Seems like maybe some high level principles surface from the discussion
(I'm taking a bit of editorial liberty adding some things and intentionally
simplifying here):

For releases:

   - No perf regressions
   - A healthy (several hundred) corpus of user schemas tested in both
   mixed version and final stable version clusters
   - A tool to empower end users to test their schemas and workloads on
   mixed version and new version clusters prior to upgrading
   - Green test board
   - Adversarial testing


For new features:

   - All functions exercised w/random inputs and deliberate bad inputs
   - All functions exercised intentionally at boundary conditions
   - All functions exercised in a variety of failure and exception scenarios
   - Run with every user option and feature behavior at least once
   - Aim for testing all combinations of options and features if possible,
   fall back to random combinations if not
   - At least N% code coverage on tests

Maybe some of the above will prove useful or validating for the work you're
doing on articulating a tactical PoV on testing on the project Benedict.

Stated problem 1
Transcribe the text on testing principles, beginning at the words "- All functions exercised w/random" and stopping after the words "the project Benedict.".
Stated problem 2
In the rows, write out again the lines from the one that has "At what coordinates" through the last line of the rows, both included, with "Traffic Sources" replaced by "Search Terms" and nothing else changed. Leave the pictures out of your answer.

Material to process
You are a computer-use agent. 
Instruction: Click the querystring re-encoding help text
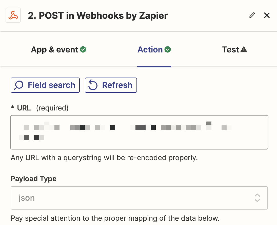click(x=104, y=158)
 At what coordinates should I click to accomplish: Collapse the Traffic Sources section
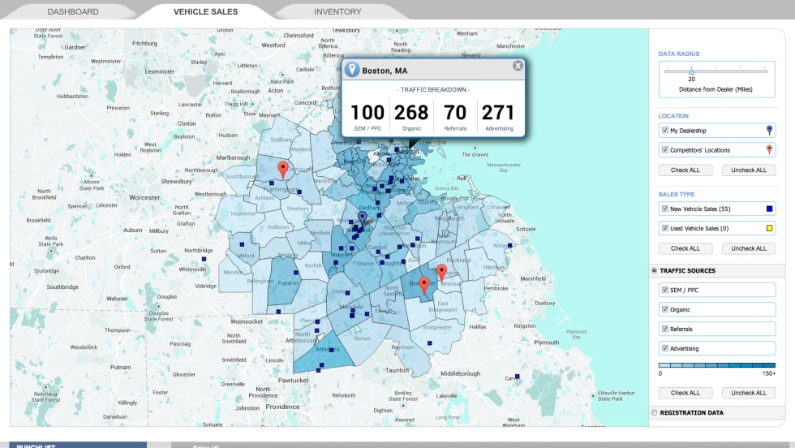click(x=655, y=271)
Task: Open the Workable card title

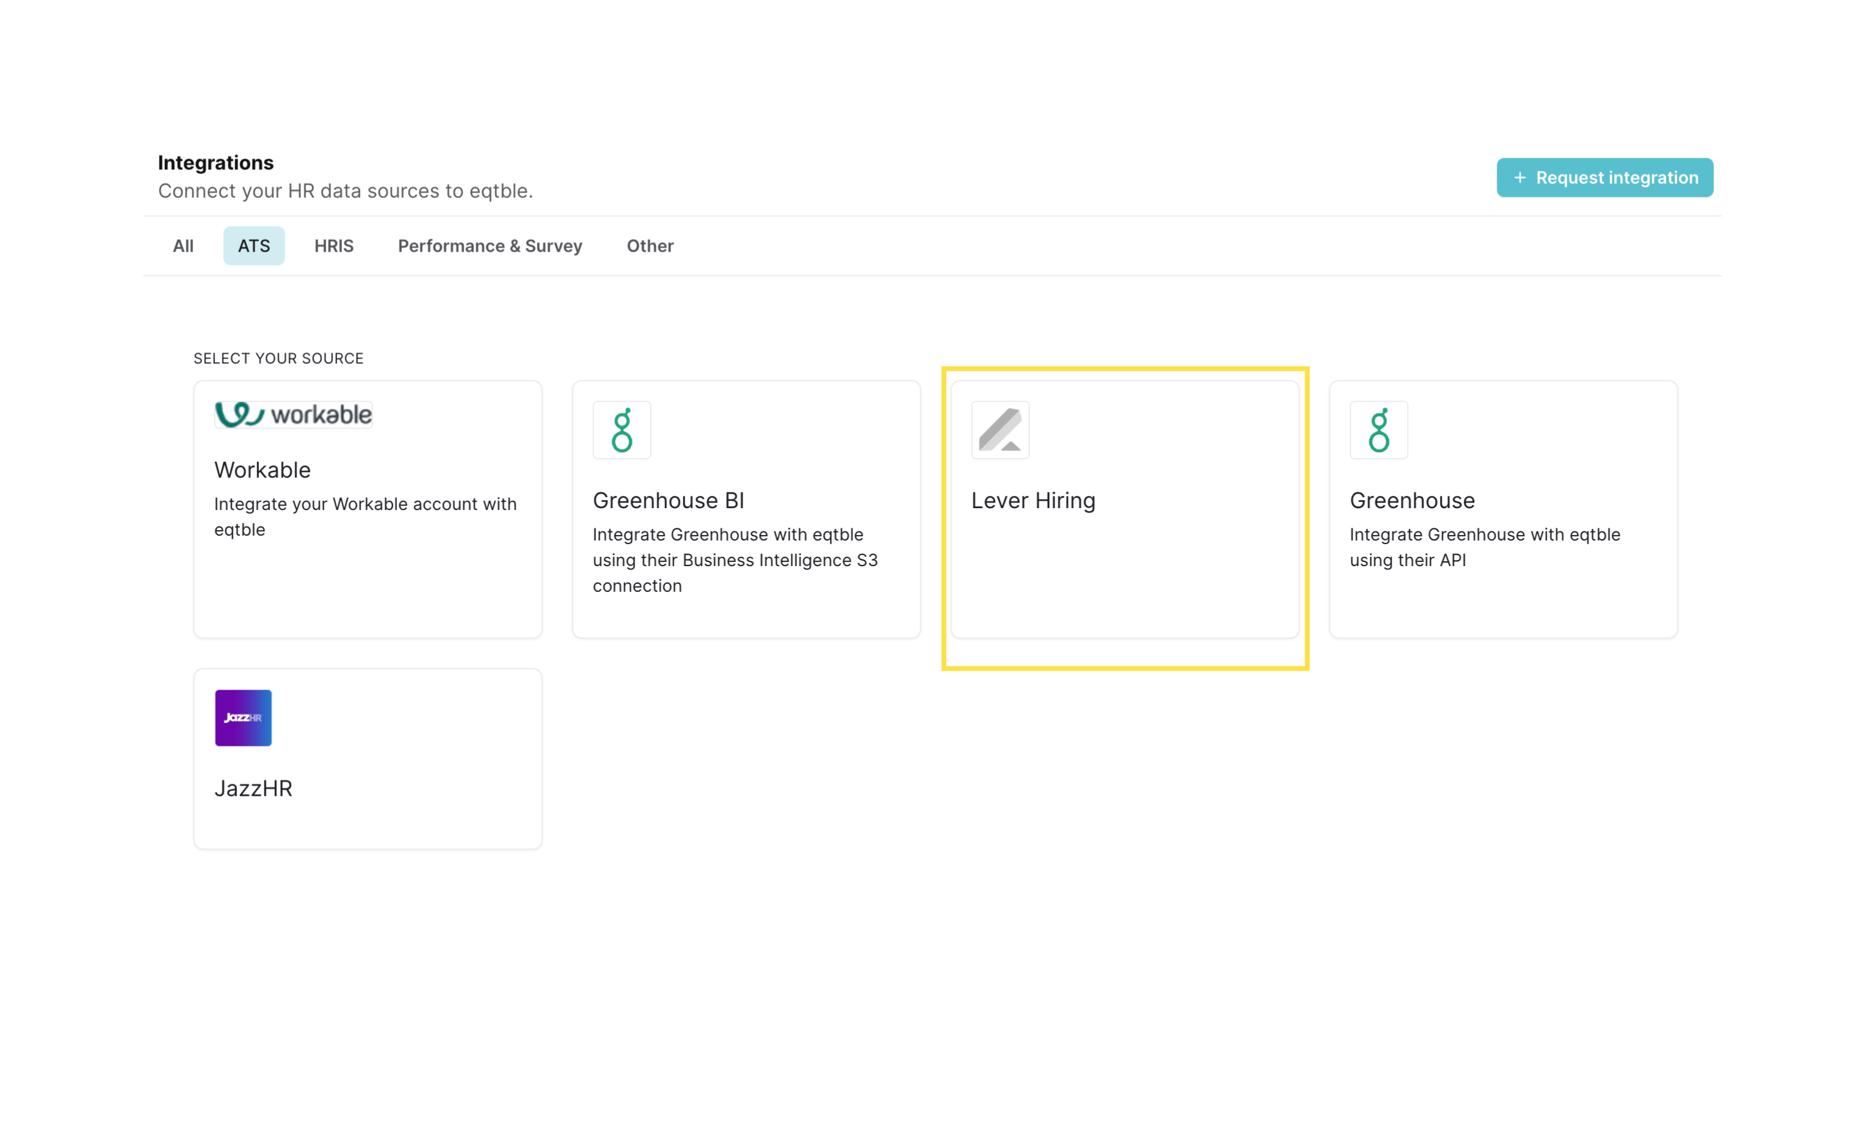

Final answer 1
- All functions exercised w/random inputs and deliberate bad inputs
   - All functions exercised intentionally at boundary conditions
   - All functions exercised in a variety of failure and exception scenarios
   - Run with every user option and feature behavior at least once
   - Aim for testing all combinations of options and features if possible,
   fall back to random combinations if not
   - At least N% code coverage on tests

Maybe some of the above will prove useful or validating for the work you're
doing on articulating a tactical PoV on testing on the project Benedict.

Final answer 2
 At what coordinates should I click to accomplish: Collapse the Search Terms section
click(x=655, y=271)
Task: Open the Workable card title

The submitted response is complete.